TEXT PROVIDED Start Marker
The upper headers 826, lower headers 828, and other components are
protected from spillage and stray light energy by heat shields that extend around
the perimeter of the central receiver assembly 800. An upper heat shield 840 is
located above the central tube panels 820, and a lower heat shield 842 is located
below the central tube panels 820. The exposed side of the heat shields can be
painted white to reduce operating temperatures. The back side of the heat shields
is typically not insulated to reduce operating temperatures. A gap may also be
present between the heat shields 840, 842 and the central tube panels 820 to
allow natural air flow for additional cooling.
TEXT PROVIDED End Marker
DATASET SECTION Start Marker
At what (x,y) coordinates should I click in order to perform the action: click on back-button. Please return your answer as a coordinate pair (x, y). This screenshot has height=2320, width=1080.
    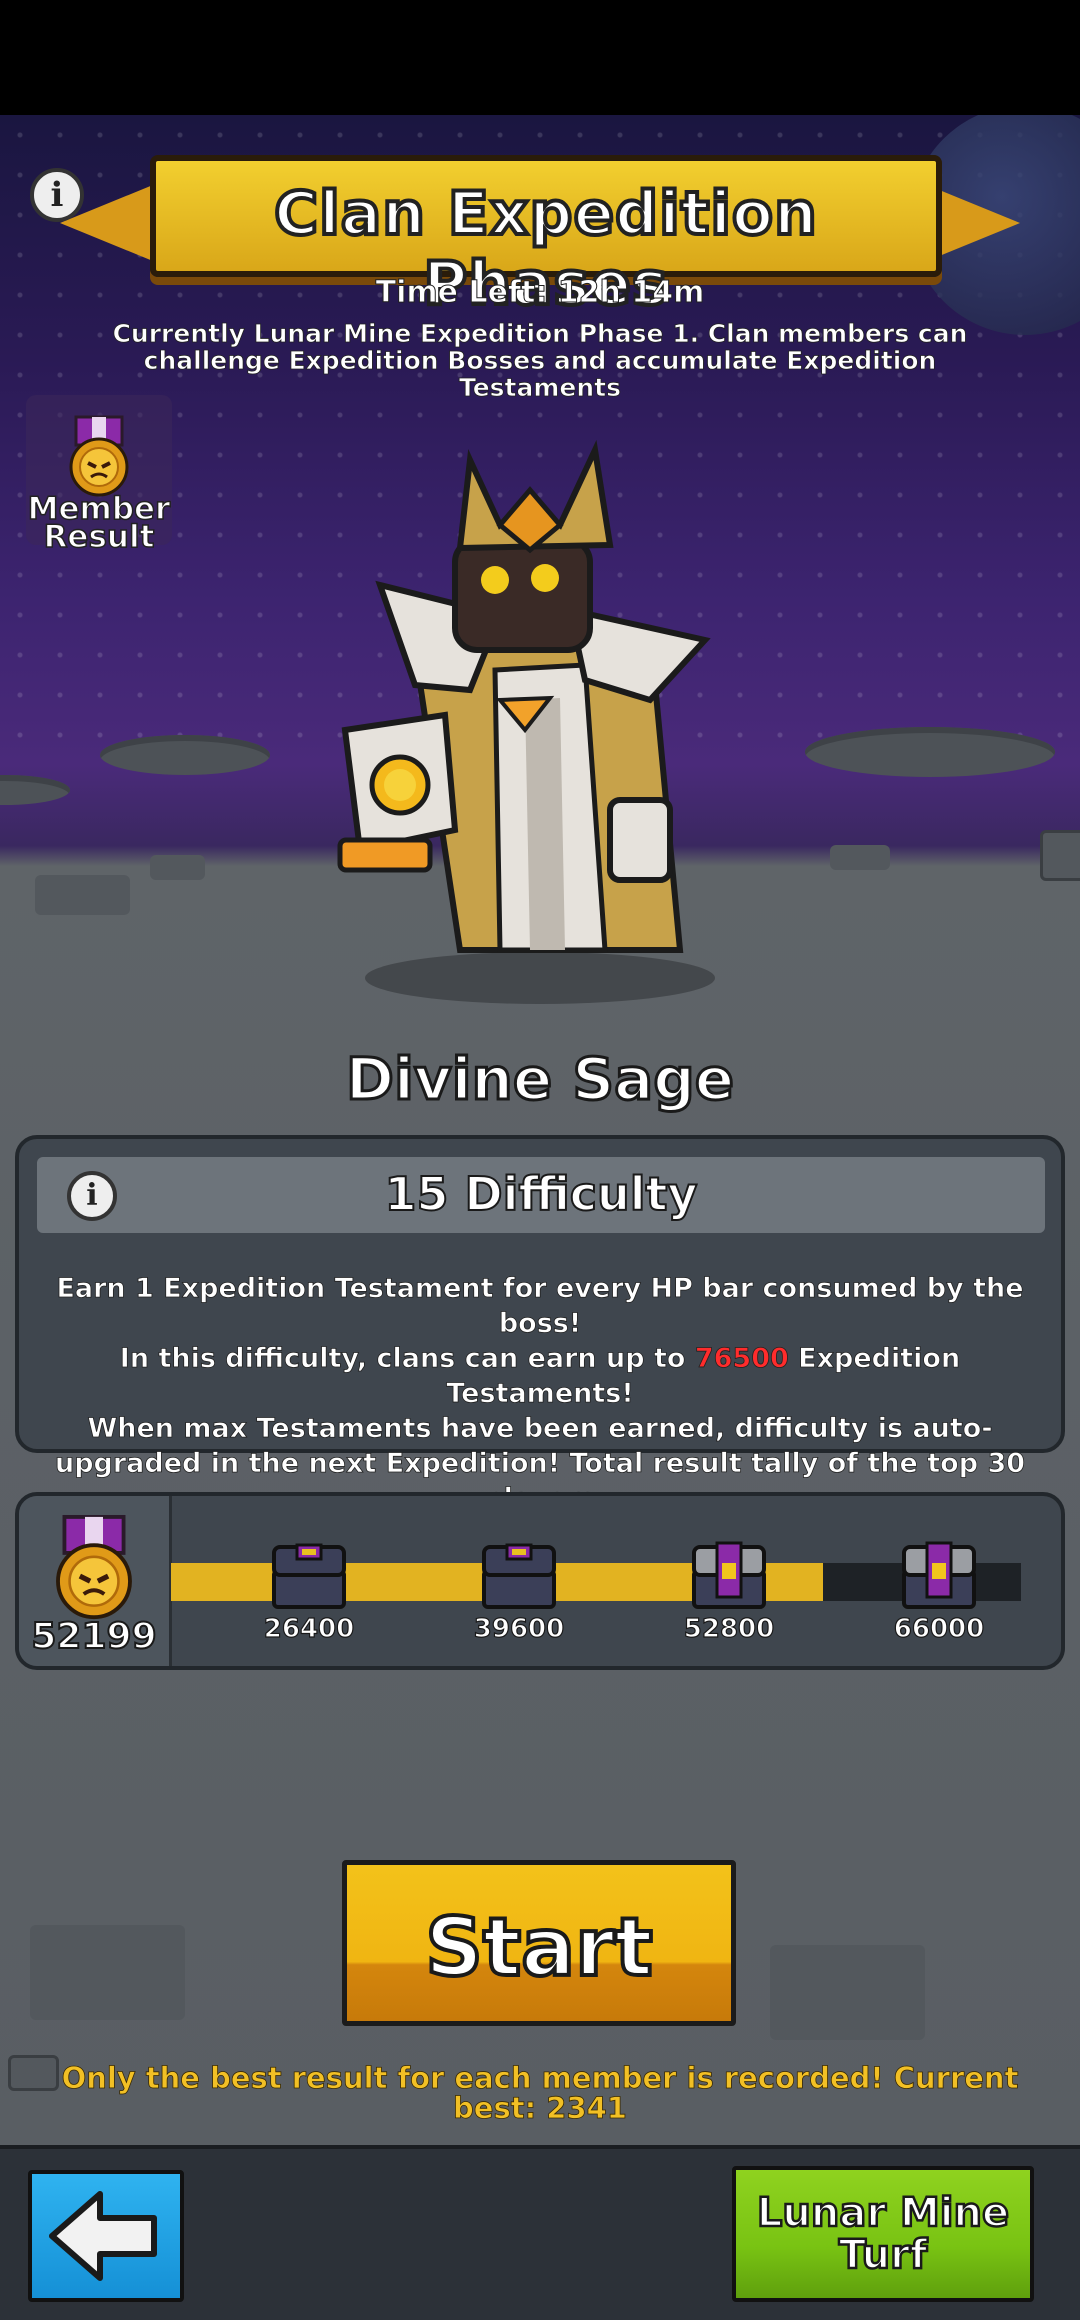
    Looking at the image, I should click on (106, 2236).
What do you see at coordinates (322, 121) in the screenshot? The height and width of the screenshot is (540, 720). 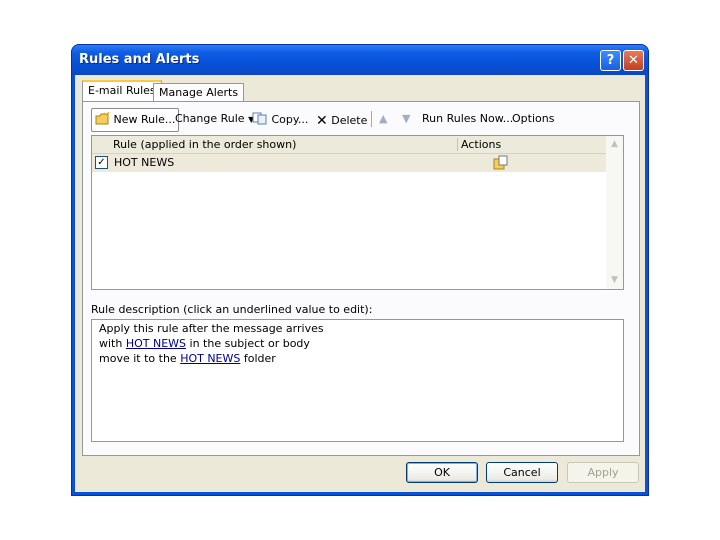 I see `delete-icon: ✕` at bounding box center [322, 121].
DATASET SECTION End Marker
__LIST OF TASKS__
[1] Answer these from the heat shield excerpt:
(a) Where is the upper heat shield 840 located?
(b) What color can the exposed side of the heat shields be painted, and for what purpose?
(c) What may be present between the heat shields 840, 842 and the central tube panels 820?
[2] Print the part of the heat shield excerpt that begins at the words "The upper headers" and stops after "for additional cooling.".
The data above is separate material from the heat shield excerpt.

__TASK-BY-TASK SOLUTIONS__
[1]
(a) Above the central tube panels 820.
(b) White, to reduce operating temperatures.
(c) A gap that allows natural air flow for additional cooling.

[2]
The upper headers 826, lower headers 828, and other components are
protected from spillage and stray light energy by heat shields that extend around
the perimeter of the central receiver assembly 800. An upper heat shield 840 is
located above the central tube panels 820, and a lower heat shield 842 is located
below the central tube panels 820. The exposed side of the heat shields can be
painted white to reduce operating temperatures. The back side of the heat shields
is typically not insulated to reduce operating temperatures. A gap may also be
present between the heat shields 840, 842 and the central tube panels 820 to
allow natural air flow for additional cooling.